A modest proposal: eliminate template code bloat

Dmitry Olshansky dmitry.olsh at gmail.com
Sun Apr 8 11:49:43 PDT 2012


On 08.04.2012 21:24, H. S. Teoh wrote:
>
> Yeah, that's what I was thinking of. This would be a very big gain for
> the new AA implementation, for example. I wouldn't have to worry so much
> about template bloat if most of the instantiations are going to get
> merged anyway. :-)
>

Right the advantage is that one doesn't have to use tricks. One can
simply assume the compiler is doing it's job. That's what happened with 
inlining some 10+ years ago.

>
> [...]
>>> Not really... string pooling can take advantage of overlapping
>>> (sub)strings, but I don't think you can do that with code. But I
>>> think your idea has a lot of merit. I'm for making linkers smarter
>>> than they currently are.
>>>
>>
>> Sorry, it's just me running ahead of train somewhat. Basically once
>> this initial version is in place I have one cool refinement for it in
>> mind. For now we just need to keep the hash function transitive and
>> associative for the gods sake. 128/64bit checksum please ;)
> [...]
>
> And what would the cool refinement be? :-)
>
>
OK, you sort of forced my hand.
I hope you have been warned about spoilers before ;)


The refinement is merging prefixes and suffixes of course.
And for that one needs to calculate hashes for all of prefixes and all 
of suffixes. I will define _all_ later on.

First observation is that if you calculated partial checksums for 
prefixes you have sums for all suffixes and vise-versa.
Namely:
//prefix ends on i, suffix start on i
sum_prefix[i] = total - sum_suffix[i];

that is derived from the fact that:
total = sum_prefix[i] + sum_suffix[i];
(taking into account the properties of +/- in the finite field)

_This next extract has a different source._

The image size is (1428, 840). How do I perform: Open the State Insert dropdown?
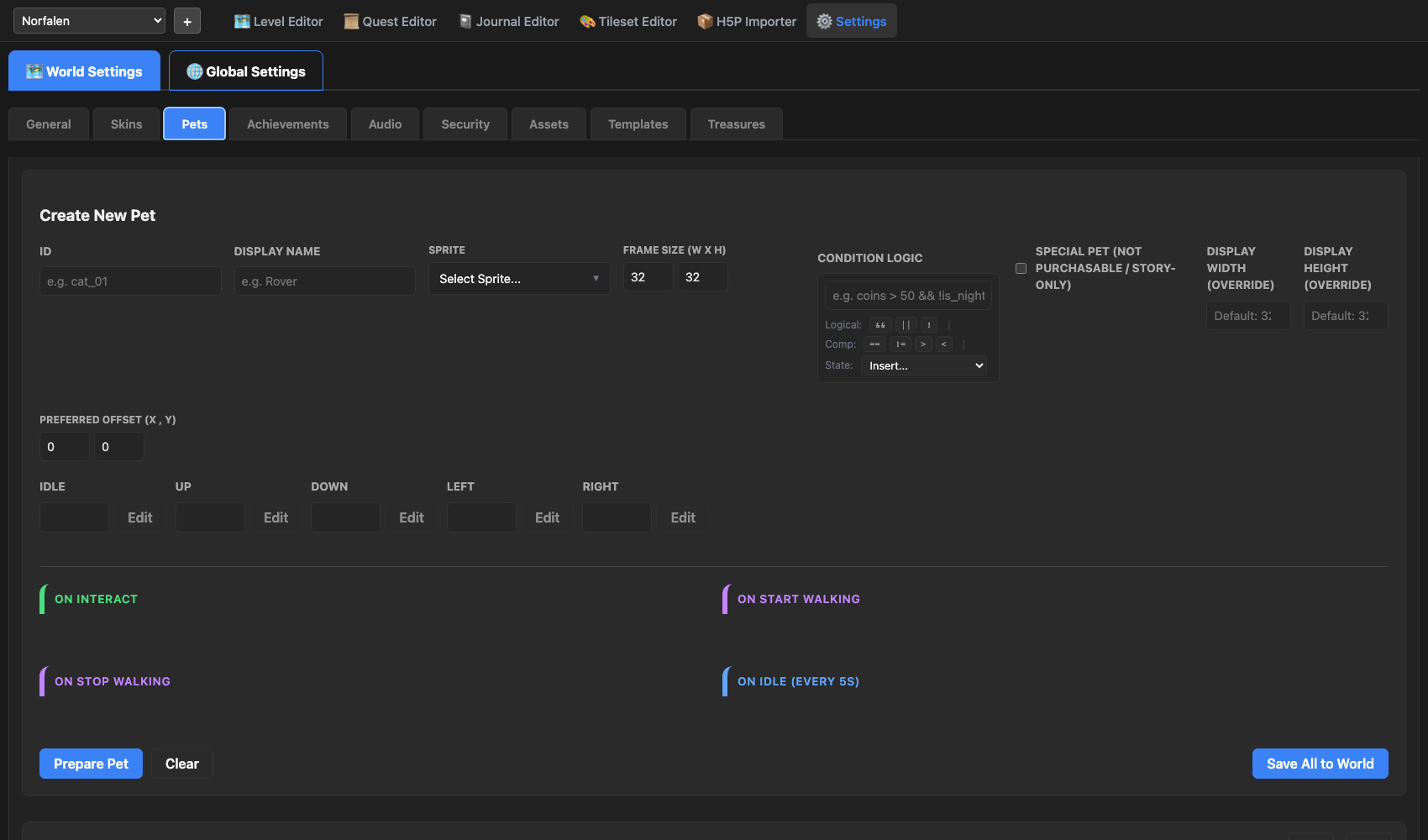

Now take the original idea, substitute checksum with an array of partial 
sums and lengths (btw lengths follow the same rule of prefix<->suffix) 
and you know what this refinement all about.

In fact this all was easy, the trick is fitting this into the time frame 
of compilation.

To that end one should do full duplicate elimination first then mess 
with merging.

Then we see that generally we are about to do O((M1*...*Mn)^2) work 
where n - is number of functions, Mi - number of prefixes (= suffixes) 
we defined for each. The constant C in front of (M1...Mn)^2 here is not 
that big - it's comparing checksums & lengths but *sometimes* memcmp 
still keep in mind that the number of all functions is big.

So we have to get around this monstrous workload. At the moment I see 
the only way is doing this is use coarse grained prefixes and introduce 
some threshold on maximum number of prefixes we account for. That about 
defining above mentioned _all_ for prefixes.

Coarse grained means we do store partial checksums on a fixed block 
boundary (say every 16 or 32 bytes) if that aligns properly with 
instructions if not we just skip this prefix and move on.
(this also hopefully limits memory usage on partial sums array)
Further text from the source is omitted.